Department of Health Research Programmes
From 1996 to 2011, funding from the Department of Health’s Policy Research Programme supported a series of five-year research programmes at SPRU. These research programmes offered the opportunity to carry out a series of linked pieces of work that explored different aspects of a particular theme or issue. For example:
- We carried out theoretical and empirical work side by side, with each informing the other. For example within the most recent programme a series of scoping studies informed the creation of the longitudinal panel study
- We used the findings of empirical research to develop and test tools for use in routine social care practice, for example the very successful Outcomes Resource Pack which came from the projects of the second programme
- We could conduct longitudinal or repeat cross-sectional studies such as the Choice and Change Panel Study
Individual projects within the programmes were agreed in discussion with Department of Health policy customers. Each programme was subject to a rigorous independent review of its scientific quality and relevance to policy and practice.

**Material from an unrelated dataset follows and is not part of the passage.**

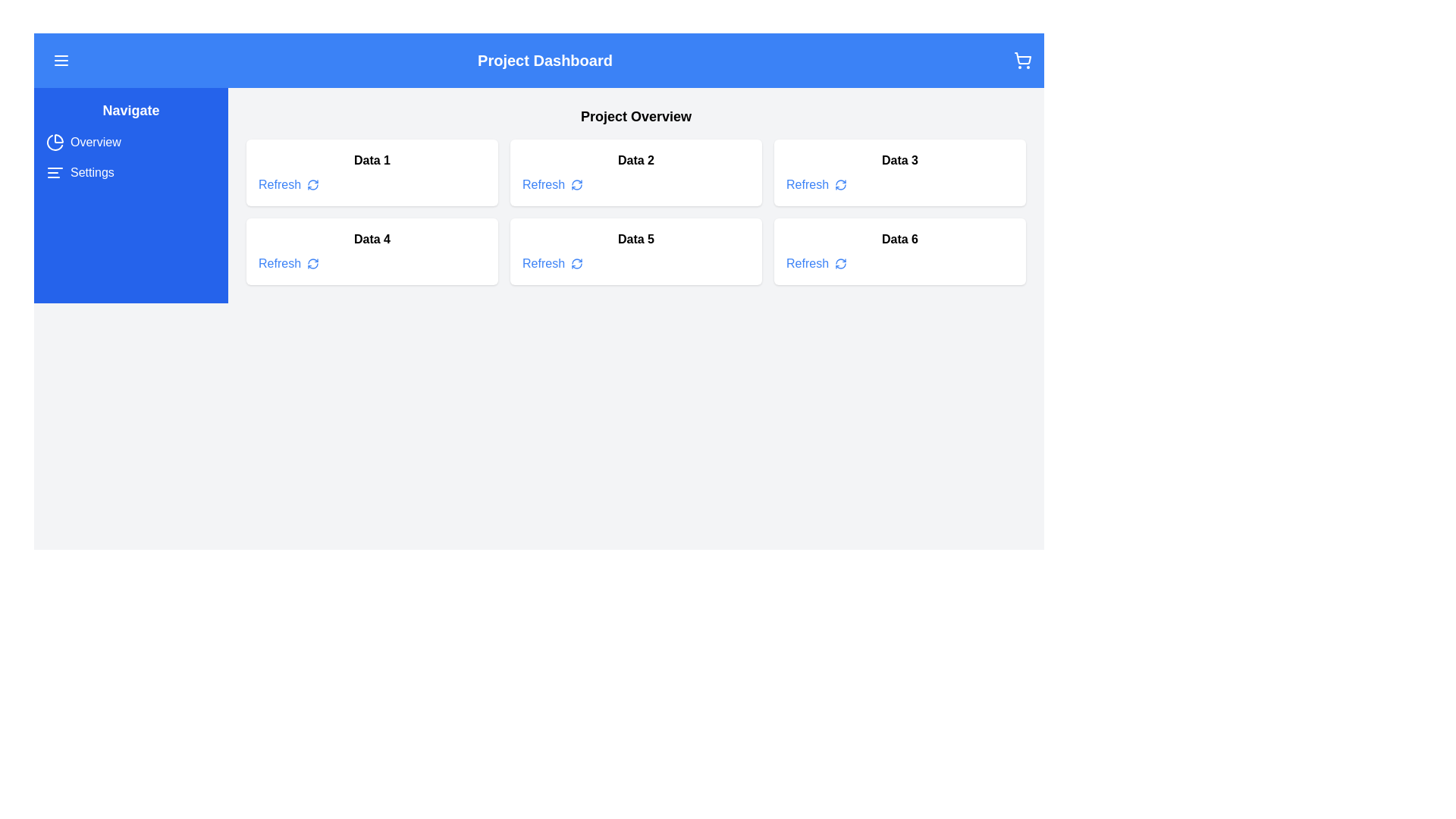 The image size is (1456, 819). What do you see at coordinates (372, 239) in the screenshot?
I see `the plain text label located in the second row, first column of the grid under the 'Project Overview' section` at bounding box center [372, 239].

Research programme funding also had other important advantages for both SPRU and the Department of Health:
- By offering greater security of funding and the opportunity to focus on a particular research issue, it offered opportunities for career development among junior research staff.
- Programme funding also supported the extensive dissemination of research findings to both academic and practice audiences, over and above that normally allowed in project-based budgets. For example the Outcomes Network continued to flourish many years after its creation.
- By building research expertise and skills, we were better placed to secure additional competitive research funding which complimented and enhanced our programme work, for example the National Evaluation of the Individual Budget Pilot Projects and the European Union study on the socio-economic impact of caring.
- Programme funding also provided an important source of specialist expertise and research capacity for the Department of Health, allowing it to call on SPRU for help in meeting urgent policy demands for research-based knowledge, for example the responsive mode projects.